The first proposal to build Australia’s radio astronomy credentials was to construct a large air-warning antenna that would double as a radio telescope. There was also a plan to build a wooden antenna about 30.5 metres in diameter, rotating on a track. However, to make these, or any other ideas, come to life, the CSIRO needed cash.
Funding ultimately came from the Carnegie Corporation, the Rockefeller Foundation and the Australian Federal Government. The engineering design for the telescope was done by Freeman Fox, the same firm responsible for designing the Sydney Harbour Bridge. Barnes Wallis, then the Chief Engineer of Vickers, was also involved in the design.
Construction began in 1959 in Parkes, New South Wales — a site chosen as it was accessible from Sydney but far enough away to be shielded from the city’s radio noise. The telescope was officially opened on the 31 October 1961.
To the moon… and beyond
Most famously, the 64-metre diameter radio astronomy telescope played a key role in the 1969 moon landing, receiving the television signals from the Apollo 11 mission and relaying them to 600 million people across the world.
However, the telescope continues to be an important tool for Australian and international astronomers today, and remains at the cutting edge of radio astronomy.

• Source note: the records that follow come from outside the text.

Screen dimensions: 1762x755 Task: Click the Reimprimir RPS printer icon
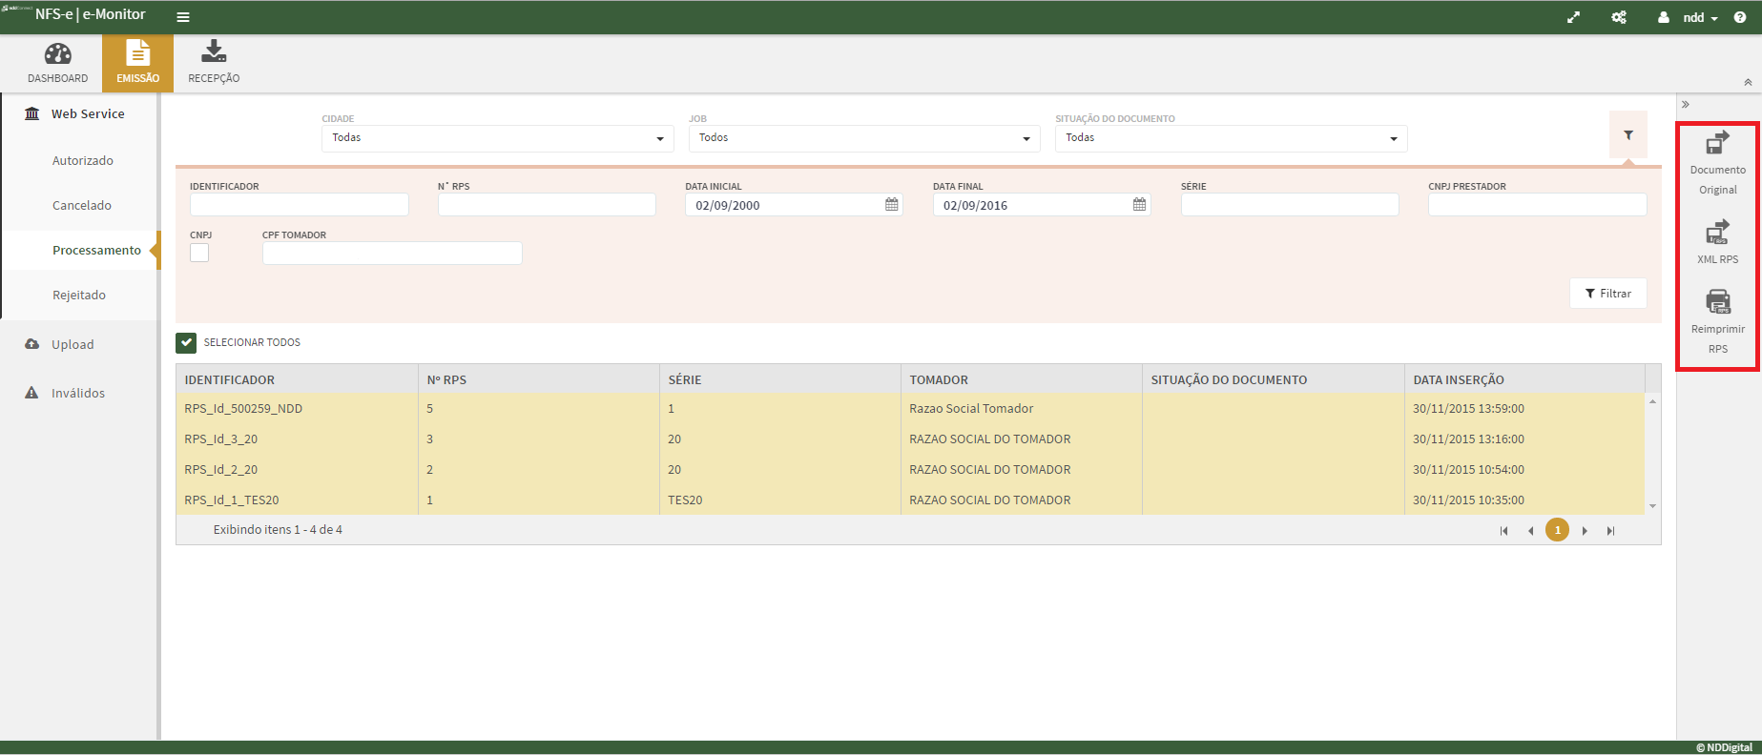(1717, 302)
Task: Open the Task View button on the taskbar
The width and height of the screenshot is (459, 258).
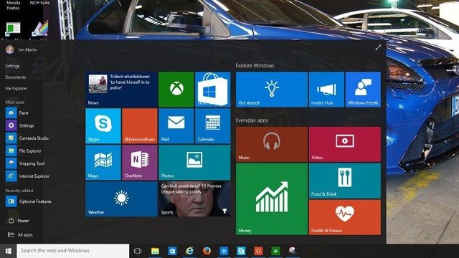Action: pyautogui.click(x=138, y=251)
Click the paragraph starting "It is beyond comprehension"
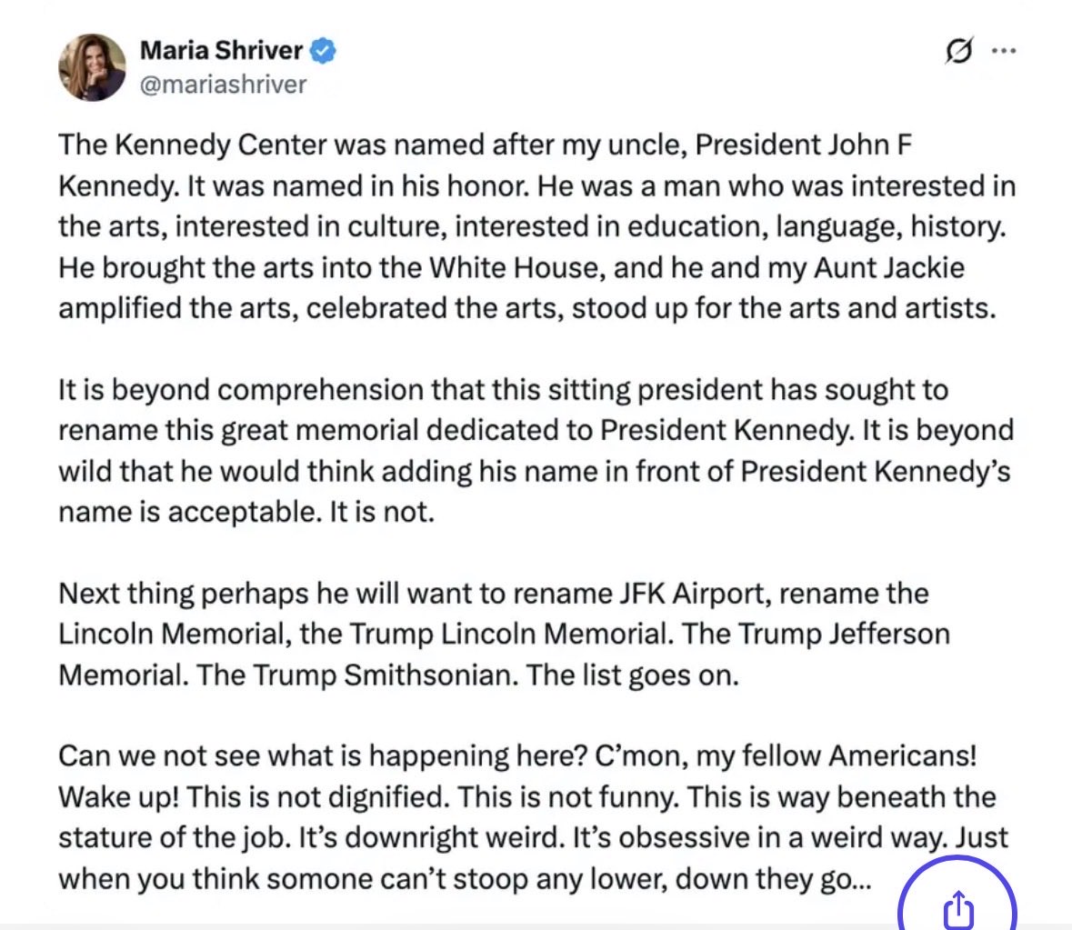This screenshot has height=930, width=1072. 536,451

While its basic structure remains unchanged, the surface, control system, focus cabin, receivers, computers and cabling have been continually upgraded over the years, resulting in a telescope 10,000 times more sensitive than when it was built.

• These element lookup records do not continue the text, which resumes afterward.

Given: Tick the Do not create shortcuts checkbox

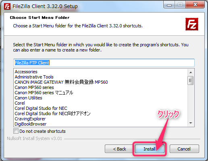Looking at the screenshot, I should coord(16,131).
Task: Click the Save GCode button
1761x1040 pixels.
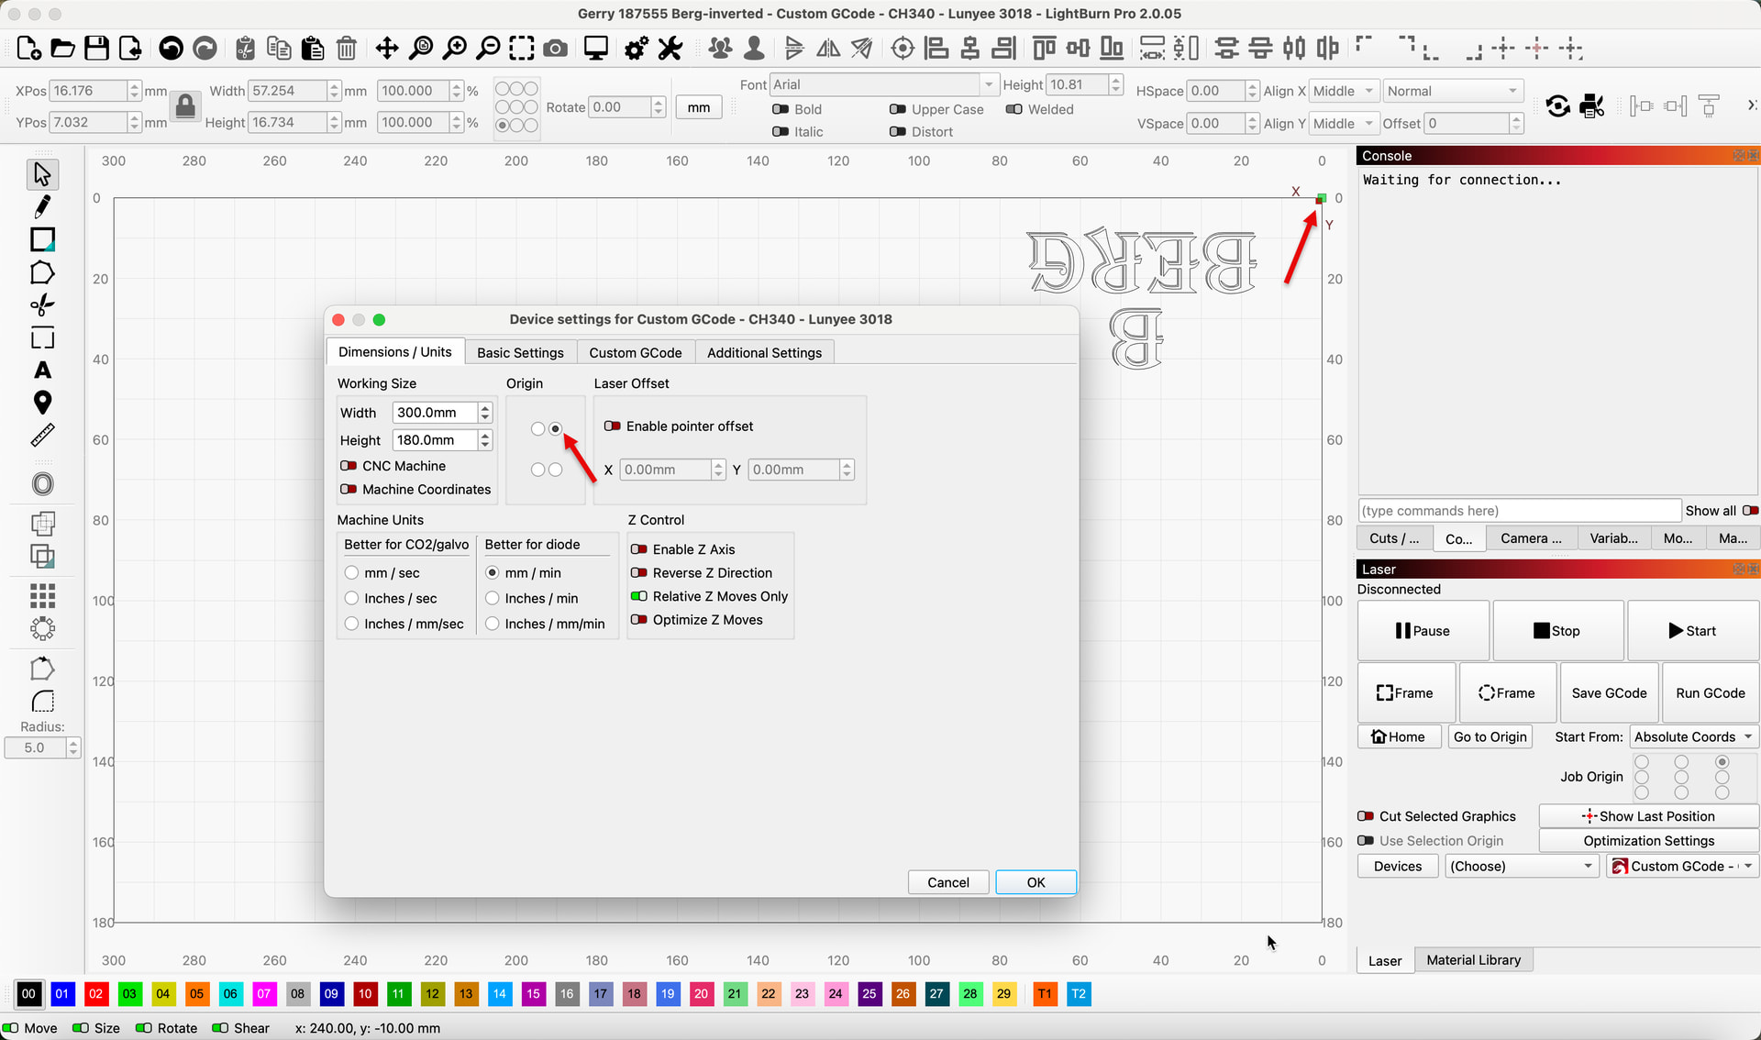Action: [x=1609, y=693]
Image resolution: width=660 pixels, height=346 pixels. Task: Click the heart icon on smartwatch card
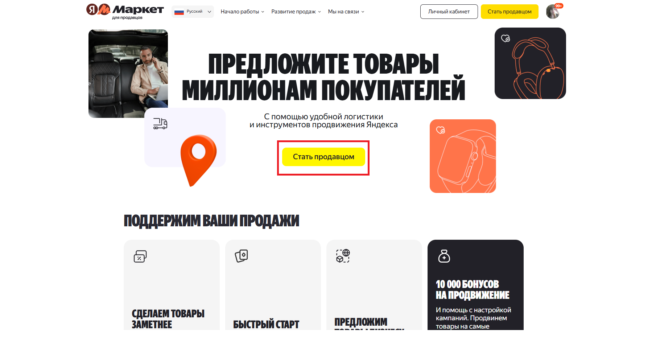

Pinpointing pulsars and tracking spacecraft
As one of the largest single-dish telescopes in the southern hemisphere dedicated to astronomy, one of the radio telescope’s key roles is in finding pulsars, or rapidly spinning neutron stars the size of a small city. In fact, half of the 2,000 plus known pulsars have been found using the Parkes telescope.

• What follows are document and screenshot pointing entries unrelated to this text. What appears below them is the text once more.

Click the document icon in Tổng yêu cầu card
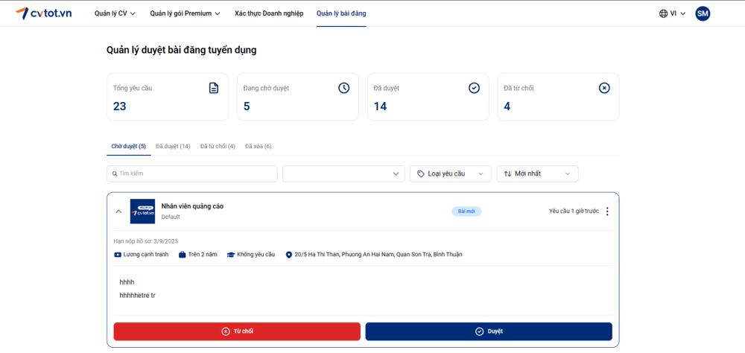Viewport: 745px width, 353px height. click(214, 88)
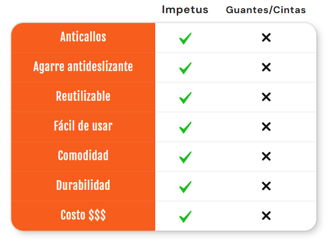Click the green checkmark in the Durabilidad row
The image size is (331, 241).
click(185, 187)

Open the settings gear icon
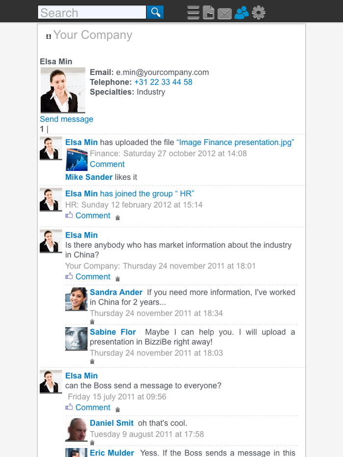coord(258,13)
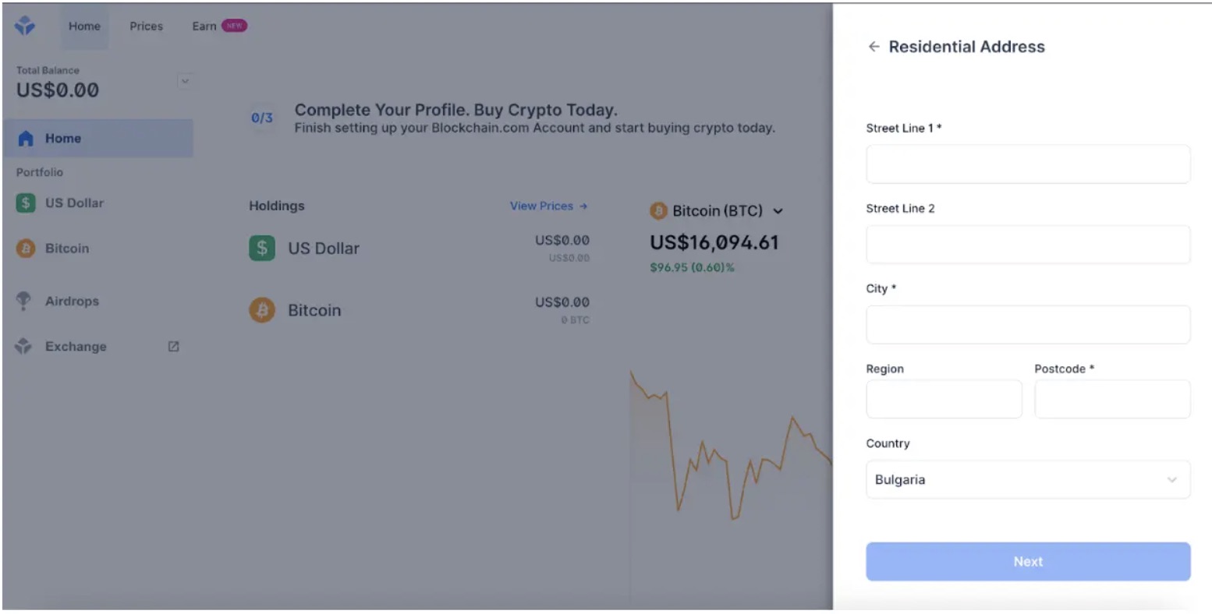Expand the Total Balance dropdown chevron
This screenshot has height=614, width=1212.
186,80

Over the past sixty years the telescope has also been contracted by NASA and other international space agencies to track and receive data from spacecraft, including in 1970 when it was called in to help during the Apollo 13 emergency, and in 2012 when it played a support role in tracking NASA’s Curiosity Mars rover.
“Australia has a long and proud history of science-driven innovation, from our first digital computer, CSIRAC, to the first air defence radar, which helped to pave the way for the new field of radio astronomy after World War II, and more recently the development of fast wi-fi that connects people across the world to the internet,” said CSIRO Chief Executive Dr Larry Marshall.
“While the Parkes telescope may be old enough to qualify for the National Heritage List, it continues to operate as one of the world’s leading astronomy instruments, observing the universe day and night, seven days a week, with the most advanced radio receiver systems in the world.”